Case study — Spak.ai

The problem

Confident answers, zero accountability.

A general chatbot will answer a tax question instantly — and just as instantly invent a deduction limit or a bracket threshold that's plausible but wrong. For tax, "plausible but wrong" isn't a UX wrinkle; it's a filing error. The trust gap isn't fluency. It's that you can't see where the answer came from.

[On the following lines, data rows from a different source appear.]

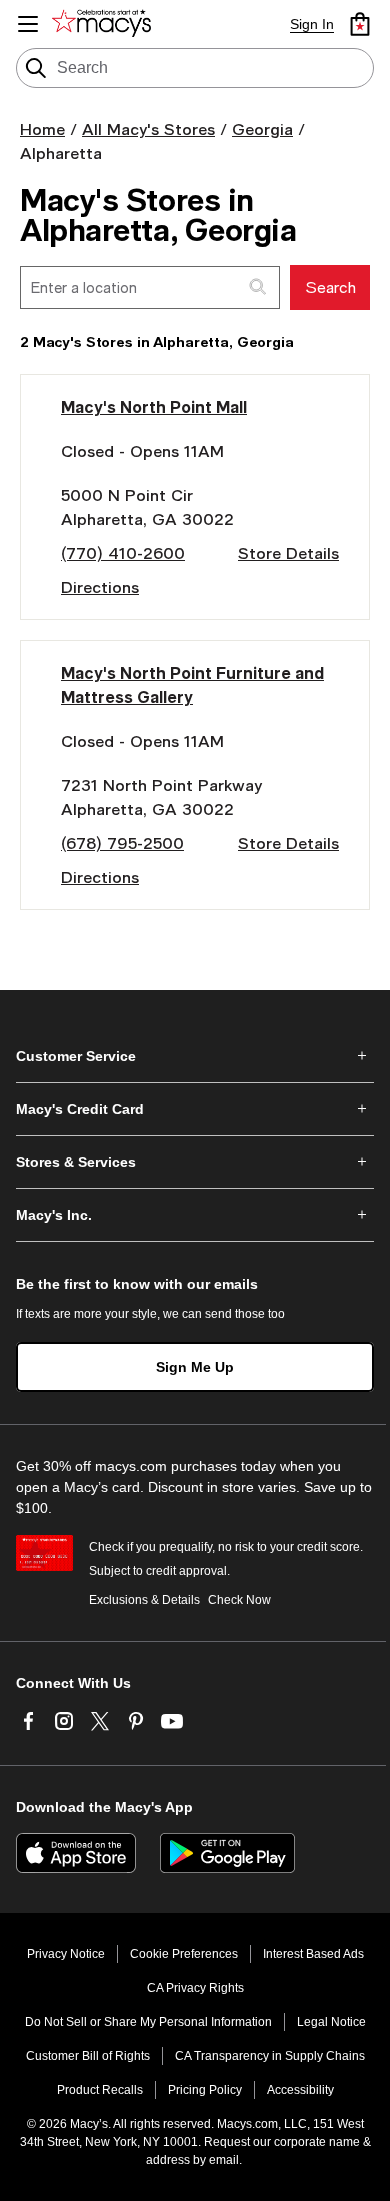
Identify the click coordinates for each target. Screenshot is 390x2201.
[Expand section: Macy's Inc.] (195, 1215)
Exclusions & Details (144, 1600)
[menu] (28, 24)
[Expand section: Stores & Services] (195, 1162)
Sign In (312, 24)
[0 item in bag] (360, 24)
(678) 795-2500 (122, 842)
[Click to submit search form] (258, 287)
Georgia (262, 128)
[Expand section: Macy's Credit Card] (195, 1109)
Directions (100, 586)
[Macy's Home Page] (105, 24)
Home (42, 128)
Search (330, 287)
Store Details (288, 552)
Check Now (239, 1600)
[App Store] (76, 1853)
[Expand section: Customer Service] (195, 1056)
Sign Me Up (195, 1367)
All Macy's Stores (148, 128)
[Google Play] (227, 1853)
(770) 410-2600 (123, 552)
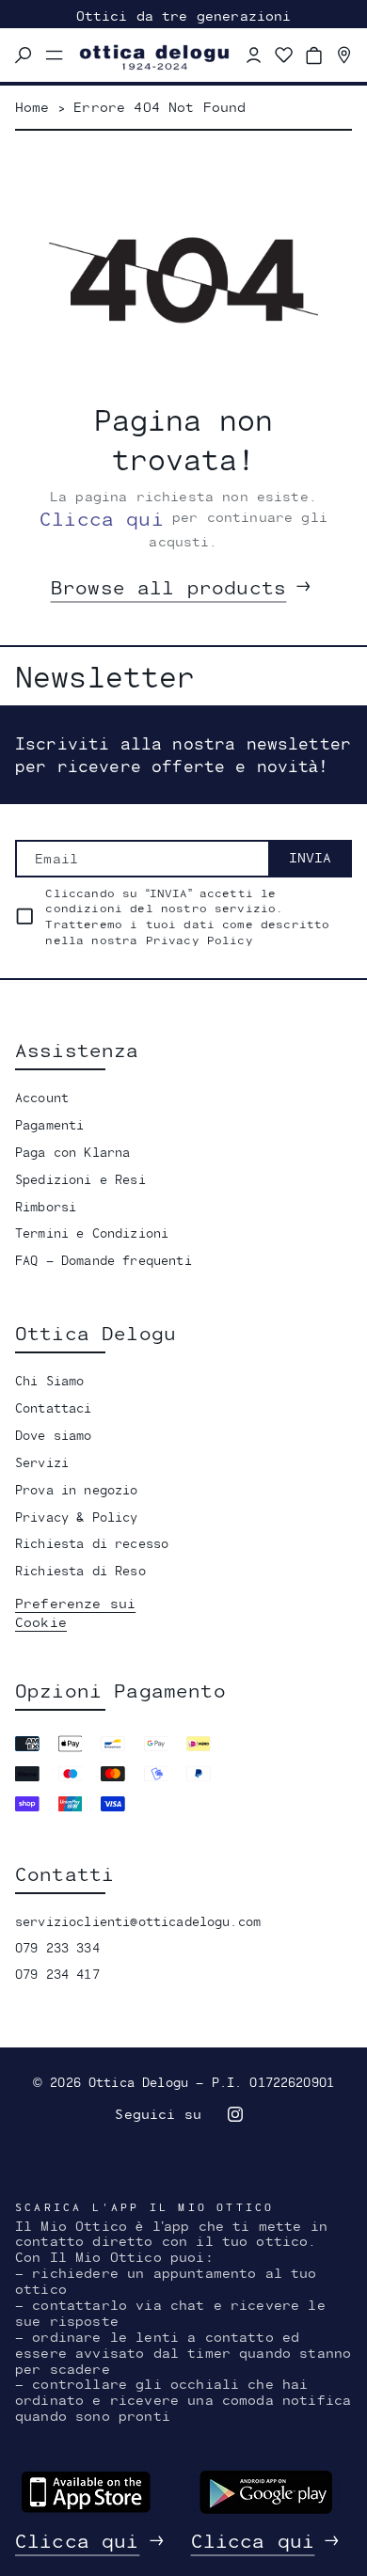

The product question wasn't "can it answer?" It was "can the user verify the answer without trusting us?"

Who it's for

Three users, one shared need.

Individual filers

Want a straight answer to a real situation — a Roth conversion, an RSU vest, a side business — without parsing a 40-page publication.

Advisors & preparers

Need speed, but can't act on an unsourced claim. A citation they can click is the difference between useful and unusable.

California taxpayers

Federal-only tools quietly mislead. State conformity differences are exactly where generic answers break — and where grounding pays off.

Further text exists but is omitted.